"Don't argue. You know it's your Aunt Beatrix's turn to host Thanksgiving, and you know we can't very well not show up only on her years."
"But Moooom," Beryl's younger sister Amy picked up the complaint, "it smells funny there."
"It's the cats," their older sister Chalcedony added. "Mom, come on. Someone needs to tell Beatrix that her house smells like cat pee."
"Well," their mother pursed her lips, "we do have a new Aunt in the family. Perhaps we can convince her to do the honors."
Beryl faltered. "Now that's just mean. Maybe we could call that TV show?"
"The last thing we want is some tv cameras in a Family house. Who knows what they'd find? Beatrix never had any kids, after all."
"They'd find cats," Chalce answered succinctly. "And who knows? She could have a kid in there somewhere, and nobody would be able to tell."
"All right, you girls are just being silly. Sit next to someone with a cold for a couple days before the holiday, and I'll let you have the Monday after the holiday home sick."
"You know..." Their brother rarely spoke up. Men in the Family tended not to, after a while. Beryl had heard her father refer to them as the silent minority; personaly, she thought they stayed quiet mostly out of self-defense. Now, they all looked at Stone. Waiting. Stunned. He coughed. “Forget TV. The five of us could manage an intervention on our own.”
Their mother shook her head slowly. “An intervention. Well. It would make Thanksgiving awkward…”
“But it would make it smell so much better!”
"All right," their mother told them. "We have one day to do this, and do it right. Do we have everything?"
"I've got the mops and buckets," Chalcedony sighed. "And the rubber gloves."
"I've got the vet ready," Stone agreed, "and every cat carrier anyone in the family could provide. I also have a list of friends and relatives who'd be willing to foster a cat."
"I've got the distract-Aunt-Beatrix package," Amy giggled. She got off light in this one, at least in the initial phase.
"I've got four kinds of incense and three cleaning solutions from Aunt Eva," Beryl put in. "Something in here ought to work."
"And I have new litter boxes, new litter, and the materials for an outdoor run. I think we're set. Stone, your friend is willing to pick you and the cats up?"
"He owes me big time," Stone nodded.
"Well, I'll make him some cookies when this is over, nevertheless. All right, children, let's go."
This was, Beryl had to admit, crazy in a particularly their-family sort of way. Here they were, the day before Thanksgiving, tromping over to their Aunt’s house to scrub down every sign that she had turned into a crazy cat lady. In hopes of… what, exactly, except a pleasant-smelling Thanksgiving, Beryl didn’t know. If Aunt Beatrix has decided to collect cats, Beryl didn’t know of a force in the world that could stop her.
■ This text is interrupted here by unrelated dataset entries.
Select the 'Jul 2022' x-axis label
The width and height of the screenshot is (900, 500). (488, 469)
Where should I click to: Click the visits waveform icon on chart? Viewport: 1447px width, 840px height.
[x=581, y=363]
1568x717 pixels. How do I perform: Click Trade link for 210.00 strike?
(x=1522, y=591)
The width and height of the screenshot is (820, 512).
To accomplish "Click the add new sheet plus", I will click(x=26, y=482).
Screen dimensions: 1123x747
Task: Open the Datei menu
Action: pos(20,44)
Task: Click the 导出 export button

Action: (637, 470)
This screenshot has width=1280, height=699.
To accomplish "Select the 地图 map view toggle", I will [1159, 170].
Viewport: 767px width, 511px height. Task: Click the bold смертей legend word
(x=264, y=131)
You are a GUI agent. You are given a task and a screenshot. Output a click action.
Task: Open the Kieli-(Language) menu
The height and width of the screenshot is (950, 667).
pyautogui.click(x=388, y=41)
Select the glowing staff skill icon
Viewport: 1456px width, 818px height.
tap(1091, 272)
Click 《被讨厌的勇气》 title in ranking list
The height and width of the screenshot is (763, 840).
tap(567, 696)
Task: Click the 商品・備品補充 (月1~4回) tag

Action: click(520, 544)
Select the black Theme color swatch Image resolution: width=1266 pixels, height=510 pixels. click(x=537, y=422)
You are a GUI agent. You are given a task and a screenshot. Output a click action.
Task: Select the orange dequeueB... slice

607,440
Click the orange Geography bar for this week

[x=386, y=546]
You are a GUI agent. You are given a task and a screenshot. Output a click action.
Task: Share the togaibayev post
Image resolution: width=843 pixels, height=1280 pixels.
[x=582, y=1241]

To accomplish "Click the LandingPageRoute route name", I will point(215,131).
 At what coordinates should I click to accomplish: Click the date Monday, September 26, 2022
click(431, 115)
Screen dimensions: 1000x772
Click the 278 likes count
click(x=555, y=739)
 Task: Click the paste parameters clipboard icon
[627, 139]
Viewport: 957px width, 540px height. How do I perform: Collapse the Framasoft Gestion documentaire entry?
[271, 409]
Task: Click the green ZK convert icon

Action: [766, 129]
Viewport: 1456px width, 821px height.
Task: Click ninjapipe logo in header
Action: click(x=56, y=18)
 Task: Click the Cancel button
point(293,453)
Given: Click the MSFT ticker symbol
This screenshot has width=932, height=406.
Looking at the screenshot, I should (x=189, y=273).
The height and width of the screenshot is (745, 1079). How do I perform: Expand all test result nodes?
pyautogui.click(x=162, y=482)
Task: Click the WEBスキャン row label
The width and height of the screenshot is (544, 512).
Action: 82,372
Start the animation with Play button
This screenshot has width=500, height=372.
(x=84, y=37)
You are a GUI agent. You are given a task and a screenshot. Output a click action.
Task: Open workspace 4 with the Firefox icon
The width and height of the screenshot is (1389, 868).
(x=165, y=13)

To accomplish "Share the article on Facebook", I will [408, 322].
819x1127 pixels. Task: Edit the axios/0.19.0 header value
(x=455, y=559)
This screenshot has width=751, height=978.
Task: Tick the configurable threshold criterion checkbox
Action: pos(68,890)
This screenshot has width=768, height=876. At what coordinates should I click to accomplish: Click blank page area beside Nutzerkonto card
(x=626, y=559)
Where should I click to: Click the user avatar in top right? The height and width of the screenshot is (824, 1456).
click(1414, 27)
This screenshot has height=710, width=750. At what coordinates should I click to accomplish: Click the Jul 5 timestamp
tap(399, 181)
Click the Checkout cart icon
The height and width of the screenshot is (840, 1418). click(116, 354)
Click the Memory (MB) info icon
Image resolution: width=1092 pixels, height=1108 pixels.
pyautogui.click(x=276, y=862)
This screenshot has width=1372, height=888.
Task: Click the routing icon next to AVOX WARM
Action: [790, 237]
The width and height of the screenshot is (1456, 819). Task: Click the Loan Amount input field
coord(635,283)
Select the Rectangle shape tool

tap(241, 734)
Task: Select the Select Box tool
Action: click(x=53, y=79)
Distract her, that part was easy. And the polite lie Mom gave her was simply “we want to help you get the place ready for the festivities.” So Amy went to work being her absolutely adorable sweet-enough-to-cause-diabetes ballerina self, dancing for Aunt Beatrix in her parlor, while the rest of them scrubbed, washed, aired, bleached, vinegared, and swept; scrubbed, sorted, aired, archived, and put in the attic; scrubbed, dumped, lysol’d, re-positioned, and concealed.
Stone may have managed to avoid the bleach and scrub-bucket, but only because he was busily collecting every cat and putting them in a cat carrier, wearing elbow-length leather gloves and murmuring pet-charms under his breath. Beryl noticed he didn't do that around Mom, and wondered when he was going to tell the family he had the spark - and what they'd do about it.
Only as they got the cats in Stone’s friend’s truck, the last litter pan replaced, and the three incense sticks lit, did Aunt Beatrix totter out of her parlor. She looked around, smiling a little, and then more, and then, sadly, told Beryl’s mom,
"Thank you, dear, but it won't last. They can't let it last."